## Task instructions
Exactly as written, give again the line with "Instruction: Click the hard" and all subsequent lines through the end of the records.
-- Data section follows --
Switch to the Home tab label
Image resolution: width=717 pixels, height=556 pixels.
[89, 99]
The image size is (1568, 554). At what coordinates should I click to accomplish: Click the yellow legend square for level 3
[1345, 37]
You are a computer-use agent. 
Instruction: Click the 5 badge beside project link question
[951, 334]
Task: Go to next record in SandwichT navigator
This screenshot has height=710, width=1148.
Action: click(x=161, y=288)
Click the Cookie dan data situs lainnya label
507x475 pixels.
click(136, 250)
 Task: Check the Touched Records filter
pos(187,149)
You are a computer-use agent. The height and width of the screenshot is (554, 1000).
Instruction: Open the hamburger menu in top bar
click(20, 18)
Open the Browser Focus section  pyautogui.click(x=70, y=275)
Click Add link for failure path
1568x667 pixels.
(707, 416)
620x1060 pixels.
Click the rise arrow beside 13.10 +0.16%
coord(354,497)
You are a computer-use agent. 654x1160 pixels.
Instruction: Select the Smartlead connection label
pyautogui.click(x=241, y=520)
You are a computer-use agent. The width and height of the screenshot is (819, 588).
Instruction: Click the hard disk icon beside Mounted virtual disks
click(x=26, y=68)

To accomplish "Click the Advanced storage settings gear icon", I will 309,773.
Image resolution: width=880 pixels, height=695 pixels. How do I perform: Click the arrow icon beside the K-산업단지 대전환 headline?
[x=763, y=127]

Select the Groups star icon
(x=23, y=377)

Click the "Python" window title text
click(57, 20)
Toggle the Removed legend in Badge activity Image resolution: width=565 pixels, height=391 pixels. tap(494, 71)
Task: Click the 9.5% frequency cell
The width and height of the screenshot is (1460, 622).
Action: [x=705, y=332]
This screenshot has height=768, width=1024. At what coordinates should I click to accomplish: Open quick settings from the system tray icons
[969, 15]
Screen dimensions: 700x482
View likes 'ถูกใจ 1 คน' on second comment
-- Data section concluded --
## Exercise response
Instruction: Click the hard disk icon beside Mounted virtual disks
click(x=26, y=68)

To accomplish "Click the Advanced storage settings gear icon", I will 309,773.
Image resolution: width=880 pixels, height=695 pixels. How do I perform: Click the arrow icon beside the K-산업단지 대전환 headline?
[x=763, y=127]

Select the Groups star icon
(x=23, y=377)

Click the "Python" window title text
click(57, 20)
Toggle the Removed legend in Badge activity Image resolution: width=565 pixels, height=391 pixels. tap(494, 71)
Task: Click the 9.5% frequency cell
The width and height of the screenshot is (1460, 622).
Action: [x=705, y=332]
This screenshot has height=768, width=1024. At what coordinates should I click to accomplish: Open quick settings from the system tray icons
[969, 15]
Screen dimensions: 700x482
View likes 'ถูกใจ 1 คน' on second comment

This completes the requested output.